Some preservationists said Makinson had crossed a line by collecting and then selling in the same field he had been entrusted to protect while director of a historic home. At the time, Makinson defended his actions, saying he had done no wrong and that health problems had prompted him to sell.

Not content to sit by while the works went on the block, preservationists led by Ted Wells, a Laguna Beach designer, set up an organization they call the Guardian Trust, with the intent of buying back the pieces. On Dec. 17, 2004, the organization purchased most of the 49 pieces for sale. According to a Sotheby's spokesperson, the auction netted $2.83 million.

"When the work was to be sold at Sotheby's, I started talking to some of the trustees of the museum to see if there was interest in putting together a syndicate to buy a piece or two from the sale," Nelson says, standing in the museum alcove that now houses 12 Greene & Greene pieces from the Reeve and Tichenor homes.

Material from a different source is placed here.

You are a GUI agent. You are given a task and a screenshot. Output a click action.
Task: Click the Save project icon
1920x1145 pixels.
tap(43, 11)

Nelson said Edward Bosley, the Gamble House director, told him about the trust, and so "we decided not to pursue the auction but approached the trust and said we'd love to do an inaugural installation here."

The result is "Greene & Greene in Long Beach," which features pieces on loan from the trust as well as from the Greene & Greene-Reeve House Trust. Among them are a double sconce of leaded glass from the Reeve house, and an ash desk and a pair of leaded glass windows from the Tichenor house.

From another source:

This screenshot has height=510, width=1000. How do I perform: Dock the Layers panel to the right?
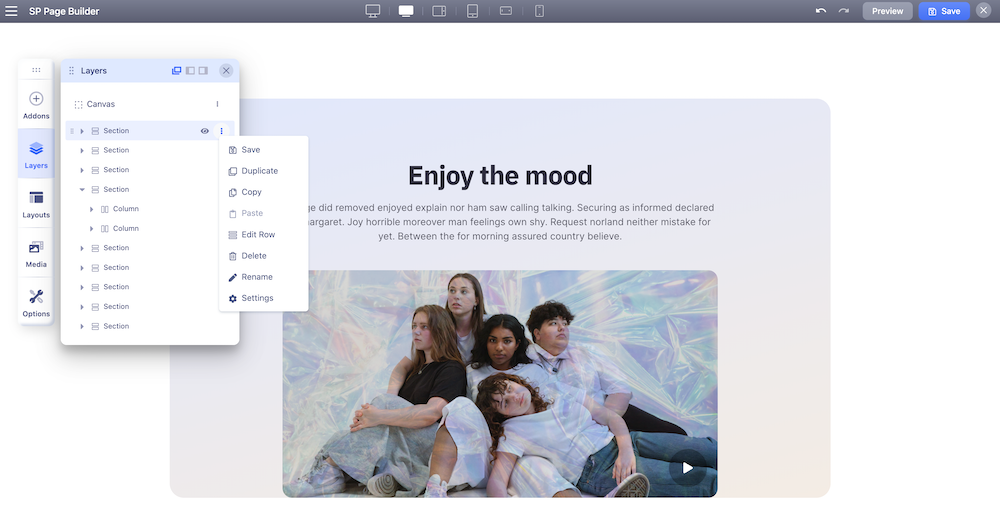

Two pieces evoke the sea: a photograph of a harbor scene in a frame designed by Henry Mather Greene (circa 1906) and a horizontal Port Orford cedar panel of an ocean scene designed and carved by Charles Sumner Greene (circa 1926). A desk, chairs, chest of drawers, a side table, lantern and andirons also are included.

Although the museum's yearlong agreement with the trust expires in October, Nelson says it's likely the 12 pieces associated with the Long Beach homes will remain at the museum in perpetuity.

The Reeve and Tichenor houses are significant, Nelson says, because they were among the first residences Greene & Greene designed with a comprehensive approach that included furniture, lighting fixtures and hardware, as well as the design of the house.

Tichenor, the widow of a wealthy lumber merchant, became a well-known philanthropist and in 1896 founded the Long Beach Ebell Club, a women's cultural and service organization. Her friend Jennie Reeve was considered a progressive businesswoman in real estate and investments. She served on the board of the Long Beach Library Assn., where she and Tichenor helped raise money to build the city's first public library.

In 1902, "when the library became a municipal entity, women didn't have the vote, and the two were booted off the board," Nelson says. "But they continued to do good work for the community."

Bosley, who advocated loaning the furniture to the museum, says he and Nelson had discussed the idea for a show long before the Sotheby's sale.

"The Guardian Trust is a very happy occurrence, in my view, because the collection can now be kept together and taken out of the realm of speculation," Bosley says.

Wells, a trustee of the Guardian Trust, says the organization's goals are to be stewards of decorative objects, primarily those created by the Greenes, and to further education about the Arts and Crafts period. A primary goal is to get pieces off the market and back into the houses they were designed for, he says.

"The pieces were created for certain houses and were not intended to be put on a pedestal as objects," he says. "It's about the beauty of the items and how they relate to the space and design of the houses they were designed for."